(Excerpts from a dataset)
▬▬▬

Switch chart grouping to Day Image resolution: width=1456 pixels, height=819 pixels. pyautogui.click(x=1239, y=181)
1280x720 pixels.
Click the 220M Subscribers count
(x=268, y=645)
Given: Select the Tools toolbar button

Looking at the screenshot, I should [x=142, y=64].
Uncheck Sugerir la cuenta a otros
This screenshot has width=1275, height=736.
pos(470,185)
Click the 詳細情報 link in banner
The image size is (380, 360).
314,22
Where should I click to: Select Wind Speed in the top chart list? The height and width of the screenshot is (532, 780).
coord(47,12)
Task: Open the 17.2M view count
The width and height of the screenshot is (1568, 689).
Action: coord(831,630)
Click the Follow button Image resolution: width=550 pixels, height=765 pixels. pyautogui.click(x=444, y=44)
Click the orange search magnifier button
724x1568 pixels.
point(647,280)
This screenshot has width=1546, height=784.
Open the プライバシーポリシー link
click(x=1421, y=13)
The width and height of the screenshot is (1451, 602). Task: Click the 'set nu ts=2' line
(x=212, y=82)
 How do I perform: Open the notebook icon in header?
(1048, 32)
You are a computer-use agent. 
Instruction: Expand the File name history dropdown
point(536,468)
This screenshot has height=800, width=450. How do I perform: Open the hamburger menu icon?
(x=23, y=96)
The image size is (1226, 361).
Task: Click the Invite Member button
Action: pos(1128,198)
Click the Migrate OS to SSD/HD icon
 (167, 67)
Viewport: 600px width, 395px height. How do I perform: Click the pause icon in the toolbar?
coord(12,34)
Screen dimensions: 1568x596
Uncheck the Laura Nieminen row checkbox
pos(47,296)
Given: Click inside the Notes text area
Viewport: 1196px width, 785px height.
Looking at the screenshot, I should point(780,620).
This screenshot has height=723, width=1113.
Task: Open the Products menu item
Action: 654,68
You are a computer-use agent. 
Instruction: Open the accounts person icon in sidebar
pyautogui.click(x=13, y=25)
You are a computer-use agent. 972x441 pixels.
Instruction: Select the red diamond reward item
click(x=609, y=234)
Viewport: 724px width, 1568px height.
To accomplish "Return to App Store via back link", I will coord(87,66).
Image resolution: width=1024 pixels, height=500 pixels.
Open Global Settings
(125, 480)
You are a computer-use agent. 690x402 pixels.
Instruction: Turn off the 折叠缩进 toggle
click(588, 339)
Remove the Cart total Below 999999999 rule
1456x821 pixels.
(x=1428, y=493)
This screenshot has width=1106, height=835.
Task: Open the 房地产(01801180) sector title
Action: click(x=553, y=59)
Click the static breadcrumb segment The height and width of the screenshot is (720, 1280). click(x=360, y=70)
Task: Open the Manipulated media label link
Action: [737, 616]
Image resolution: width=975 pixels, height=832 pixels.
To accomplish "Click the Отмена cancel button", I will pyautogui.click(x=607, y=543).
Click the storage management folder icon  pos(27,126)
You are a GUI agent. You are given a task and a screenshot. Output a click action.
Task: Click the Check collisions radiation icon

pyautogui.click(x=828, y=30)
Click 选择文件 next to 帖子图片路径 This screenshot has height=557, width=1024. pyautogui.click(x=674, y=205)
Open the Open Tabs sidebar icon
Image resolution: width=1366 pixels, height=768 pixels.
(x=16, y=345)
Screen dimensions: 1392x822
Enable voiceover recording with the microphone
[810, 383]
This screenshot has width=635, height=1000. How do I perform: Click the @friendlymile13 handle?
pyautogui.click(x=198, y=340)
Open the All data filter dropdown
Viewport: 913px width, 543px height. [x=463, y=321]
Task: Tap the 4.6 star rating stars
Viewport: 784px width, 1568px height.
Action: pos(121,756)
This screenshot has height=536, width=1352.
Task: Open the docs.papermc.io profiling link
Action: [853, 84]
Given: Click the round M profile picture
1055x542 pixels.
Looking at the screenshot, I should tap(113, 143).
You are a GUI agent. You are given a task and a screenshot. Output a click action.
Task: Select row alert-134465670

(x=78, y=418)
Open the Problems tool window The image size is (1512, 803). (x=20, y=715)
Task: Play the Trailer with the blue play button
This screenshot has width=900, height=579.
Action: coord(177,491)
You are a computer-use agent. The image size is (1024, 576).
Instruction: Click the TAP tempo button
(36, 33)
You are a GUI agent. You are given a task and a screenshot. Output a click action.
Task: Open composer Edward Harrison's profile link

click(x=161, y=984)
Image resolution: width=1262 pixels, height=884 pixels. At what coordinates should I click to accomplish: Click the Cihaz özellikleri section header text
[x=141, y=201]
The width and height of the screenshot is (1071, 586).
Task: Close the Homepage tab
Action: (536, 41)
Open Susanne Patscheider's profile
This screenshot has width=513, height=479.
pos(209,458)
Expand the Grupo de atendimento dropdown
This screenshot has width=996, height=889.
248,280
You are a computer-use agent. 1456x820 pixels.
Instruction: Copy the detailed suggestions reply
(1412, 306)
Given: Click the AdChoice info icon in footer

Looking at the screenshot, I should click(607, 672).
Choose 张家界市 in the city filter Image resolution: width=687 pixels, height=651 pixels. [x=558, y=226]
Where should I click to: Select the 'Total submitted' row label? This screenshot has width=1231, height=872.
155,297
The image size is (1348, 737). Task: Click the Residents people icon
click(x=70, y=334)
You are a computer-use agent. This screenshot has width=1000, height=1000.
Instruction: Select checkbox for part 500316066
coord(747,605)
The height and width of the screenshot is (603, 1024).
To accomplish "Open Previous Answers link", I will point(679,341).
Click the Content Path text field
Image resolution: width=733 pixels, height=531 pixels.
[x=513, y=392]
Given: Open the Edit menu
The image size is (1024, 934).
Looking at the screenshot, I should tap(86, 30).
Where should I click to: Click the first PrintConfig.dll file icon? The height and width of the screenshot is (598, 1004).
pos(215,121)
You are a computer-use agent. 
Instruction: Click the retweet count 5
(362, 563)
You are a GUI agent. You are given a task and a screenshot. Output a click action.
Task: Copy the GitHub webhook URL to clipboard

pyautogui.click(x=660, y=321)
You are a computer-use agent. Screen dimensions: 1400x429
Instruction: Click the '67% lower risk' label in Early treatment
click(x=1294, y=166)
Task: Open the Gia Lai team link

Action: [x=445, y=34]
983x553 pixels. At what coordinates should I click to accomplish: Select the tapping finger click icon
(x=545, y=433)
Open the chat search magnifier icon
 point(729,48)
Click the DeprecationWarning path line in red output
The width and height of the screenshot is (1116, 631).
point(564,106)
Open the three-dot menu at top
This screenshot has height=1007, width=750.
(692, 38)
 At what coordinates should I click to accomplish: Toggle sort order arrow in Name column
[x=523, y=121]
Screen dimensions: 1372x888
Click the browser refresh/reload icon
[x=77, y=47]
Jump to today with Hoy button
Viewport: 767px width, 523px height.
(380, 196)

▬▬▬

> **Directions**: Output the data exactly, in full.

> **Answer to this problem**:
Switch chart grouping to Day Image resolution: width=1456 pixels, height=819 pixels. pyautogui.click(x=1239, y=181)
1280x720 pixels.
Click the 220M Subscribers count
(x=268, y=645)
Given: Select the Tools toolbar button

Looking at the screenshot, I should [x=142, y=64].
Uncheck Sugerir la cuenta a otros
This screenshot has width=1275, height=736.
pos(470,185)
Click the 詳細情報 link in banner
The image size is (380, 360).
314,22
Where should I click to: Select Wind Speed in the top chart list? The height and width of the screenshot is (532, 780).
coord(47,12)
Task: Open the 17.2M view count
The width and height of the screenshot is (1568, 689).
Action: coord(831,630)
Click the Follow button Image resolution: width=550 pixels, height=765 pixels. pyautogui.click(x=444, y=44)
Click the orange search magnifier button
724x1568 pixels.
point(647,280)
This screenshot has width=1546, height=784.
Open the プライバシーポリシー link
click(x=1421, y=13)
The width and height of the screenshot is (1451, 602). Task: Click the 'set nu ts=2' line
(x=212, y=82)
 How do I perform: Open the notebook icon in header?
(1048, 32)
You are a computer-use agent. 
Instruction: Expand the File name history dropdown
point(536,468)
This screenshot has height=800, width=450. How do I perform: Open the hamburger menu icon?
(x=23, y=96)
The image size is (1226, 361).
Task: Click the Invite Member button
Action: pos(1128,198)
Click the Migrate OS to SSD/HD icon
 (167, 67)
Viewport: 600px width, 395px height. How do I perform: Click the pause icon in the toolbar?
coord(12,34)
Screen dimensions: 1568x596
Uncheck the Laura Nieminen row checkbox
pos(47,296)
Given: Click inside the Notes text area
Viewport: 1196px width, 785px height.
Looking at the screenshot, I should point(780,620).
This screenshot has height=723, width=1113.
Task: Open the Products menu item
Action: 654,68
You are a computer-use agent. 
Instruction: Open the accounts person icon in sidebar
pyautogui.click(x=13, y=25)
You are a computer-use agent. 972x441 pixels.
Instruction: Select the red diamond reward item
click(x=609, y=234)
Viewport: 724px width, 1568px height.
To accomplish "Return to App Store via back link", I will coord(87,66).
Image resolution: width=1024 pixels, height=500 pixels.
Open Global Settings
(125, 480)
You are a computer-use agent. 690x402 pixels.
Instruction: Turn off the 折叠缩进 toggle
click(588, 339)
Remove the Cart total Below 999999999 rule
1456x821 pixels.
(x=1428, y=493)
This screenshot has width=1106, height=835.
Task: Open the 房地产(01801180) sector title
Action: click(x=553, y=59)
Click the static breadcrumb segment The height and width of the screenshot is (720, 1280). click(x=360, y=70)
Task: Open the Manipulated media label link
Action: [737, 616]
Image resolution: width=975 pixels, height=832 pixels.
To accomplish "Click the Отмена cancel button", I will pyautogui.click(x=607, y=543).
Click the storage management folder icon  pos(27,126)
You are a GUI agent. You are given a task and a screenshot. Output a click action.
Task: Click the Check collisions radiation icon

pyautogui.click(x=828, y=30)
Click 选择文件 next to 帖子图片路径 This screenshot has height=557, width=1024. pyautogui.click(x=674, y=205)
Open the Open Tabs sidebar icon
Image resolution: width=1366 pixels, height=768 pixels.
(x=16, y=345)
Screen dimensions: 1392x822
Enable voiceover recording with the microphone
[810, 383]
This screenshot has width=635, height=1000. How do I perform: Click the @friendlymile13 handle?
pyautogui.click(x=198, y=340)
Open the All data filter dropdown
Viewport: 913px width, 543px height. [x=463, y=321]
Task: Tap the 4.6 star rating stars
Viewport: 784px width, 1568px height.
Action: pos(121,756)
This screenshot has height=536, width=1352.
Task: Open the docs.papermc.io profiling link
Action: [853, 84]
Given: Click the round M profile picture
1055x542 pixels.
Looking at the screenshot, I should tap(113, 143).
You are a GUI agent. You are given a task and a screenshot. Output a click action.
Task: Select row alert-134465670

(x=78, y=418)
Open the Problems tool window The image size is (1512, 803). (x=20, y=715)
Task: Play the Trailer with the blue play button
This screenshot has width=900, height=579.
Action: coord(177,491)
You are a computer-use agent. The image size is (1024, 576).
Instruction: Click the TAP tempo button
(36, 33)
You are a GUI agent. You are given a task and a screenshot. Output a click action.
Task: Open composer Edward Harrison's profile link

click(x=161, y=984)
Image resolution: width=1262 pixels, height=884 pixels. At what coordinates should I click to accomplish: Click the Cihaz özellikleri section header text
[x=141, y=201]
The width and height of the screenshot is (1071, 586).
Task: Close the Homepage tab
Action: (536, 41)
Open Susanne Patscheider's profile
This screenshot has width=513, height=479.
pos(209,458)
Expand the Grupo de atendimento dropdown
This screenshot has width=996, height=889.
248,280
You are a computer-use agent. 1456x820 pixels.
Instruction: Copy the detailed suggestions reply
(1412, 306)
Given: Click the AdChoice info icon in footer

Looking at the screenshot, I should click(607, 672).
Choose 张家界市 in the city filter Image resolution: width=687 pixels, height=651 pixels. [x=558, y=226]
Where should I click to: Select the 'Total submitted' row label? This screenshot has width=1231, height=872.
155,297
The image size is (1348, 737). Task: Click the Residents people icon
click(x=70, y=334)
You are a computer-use agent. This screenshot has width=1000, height=1000.
Instruction: Select checkbox for part 500316066
coord(747,605)
The height and width of the screenshot is (603, 1024).
To accomplish "Open Previous Answers link", I will point(679,341).
Click the Content Path text field
Image resolution: width=733 pixels, height=531 pixels.
[x=513, y=392]
Given: Open the Edit menu
The image size is (1024, 934).
Looking at the screenshot, I should tap(86, 30).
Where should I click to: Click the first PrintConfig.dll file icon? The height and width of the screenshot is (598, 1004).
pos(215,121)
You are a computer-use agent. 
Instruction: Click the retweet count 5
(362, 563)
You are a GUI agent. You are given a task and a screenshot. Output a click action.
Task: Copy the GitHub webhook URL to clipboard

pyautogui.click(x=660, y=321)
You are a computer-use agent. Screen dimensions: 1400x429
Instruction: Click the '67% lower risk' label in Early treatment
click(x=1294, y=166)
Task: Open the Gia Lai team link

Action: [x=445, y=34]
983x553 pixels. At what coordinates should I click to accomplish: Select the tapping finger click icon
(x=545, y=433)
Open the chat search magnifier icon
 point(729,48)
Click the DeprecationWarning path line in red output
The width and height of the screenshot is (1116, 631).
point(564,106)
Open the three-dot menu at top
This screenshot has height=1007, width=750.
(692, 38)
 At what coordinates should I click to accomplish: Toggle sort order arrow in Name column
[x=523, y=121]
Screen dimensions: 1372x888
Click the browser refresh/reload icon
[x=77, y=47]
Jump to today with Hoy button
Viewport: 767px width, 523px height.
(380, 196)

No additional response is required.